Capital markets regulator Sebi has allowed India-registered various funding funds (AIFs) and enterprise capital funds (VCFs) to take a position in overseas entities with out having an India connection. Earlier, one of many circumstances was that such abroad investments have been allowed solely in these firms which had an Indian connection. Like, an organization has a entrance workplace abroad, whereas having its again workplace operations in India. “The requirement of the overseas investee company to have an Indian connection… has been done away with,” Sebi has mentioned in a round.
The regulator, nevertheless, mentioned that no such investments may be made in firms primarily based in jurisdictions recognized by the Financial Action Task Force (FATF) as these having anti-money laundering (AML) or combating the financing of terrorism (CFT) deficiencies. Moreover, AIFs or VCFs shall be allowed to take a position in an abroad investee firm, which is included in a rustic whose securities market regulator is a signatory to the International Organization of Securities Commission’s (IOSCO) Multilateral Memorandum of Understanding or a signatory to the bilateral pact with Sebi.

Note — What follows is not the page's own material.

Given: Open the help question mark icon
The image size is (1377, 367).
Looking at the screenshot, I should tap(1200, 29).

These are a part of the brand new tips issued by the Securities and Exchange Board of India (Sebi) for AIFs and VCFs that may make investments overseas. Commenting on the transfer, Karthik Reddy, Chairperson, IVCA and Co-founder & Managing Partner, Blume Ventures mentioned, “we are pleased to see that Sebi is lending a kind ear to the industry’s requests for more flexibility in a very dynamic global environment. ODI (offshore derivative instrument) for domestic venture capital funds has become an important need, to help Indian entrepreneurs compete with the best in the world.” He, additional, mentioned that the trade is eagerly wanting ahead to Sebi’s request to RBI being authorized, to reopen the ODI restrict. “We are also hoping to see AIFs be allowed to utilize their ODI limits under automatic route, similar to mutual funds,” he added.

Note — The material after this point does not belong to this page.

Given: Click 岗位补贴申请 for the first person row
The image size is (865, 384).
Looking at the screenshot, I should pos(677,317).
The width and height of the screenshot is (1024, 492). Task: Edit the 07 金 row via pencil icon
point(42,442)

As per the recent tips, AIFs or VCFs should file an utility earlier than Sebi for allocation of abroad funding restrict in the format. “If an AIF/VCF liquidates investment made in an overseas investee company previously, the sale proceeds received from such liquidation, to the extent of investment made in the said overseas investee company, shall be available to all AIFs/VCFs for reinvestment,” the regulator mentioned.

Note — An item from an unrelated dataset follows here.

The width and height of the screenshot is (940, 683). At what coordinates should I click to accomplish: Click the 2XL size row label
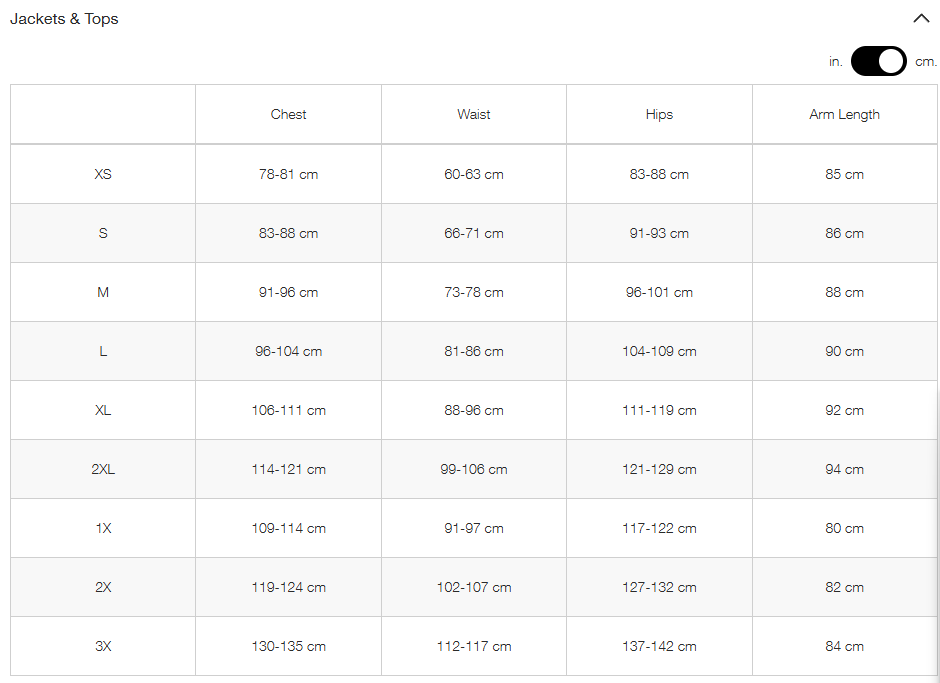point(103,470)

Further, AIFs or VCFs will promote the funding in abroad investee firms solely to the entities eligible to make abroad investments. AIFs or VCFs should furnish the divestment particulars of the abroad investments to the capital markets regulator in a specified format inside three working days for updating the general restrict accessible for abroad funding by these entities. Also, all of the abroad investments offered/divested by them until date, may even be reported to Sebi inside 30 days.
AIFs are funds for the aim of pooling in capital from Indian and overseas traders for investing as per a pre-decided coverage, whereas VCF is an AIF which invests primarily in unlisted securities of startups, early-stage enterprise capital undertakings primarily concerned in new merchandise, new providers, know-how or mental property proper primarily based actions or a brand new enterprise mannequin.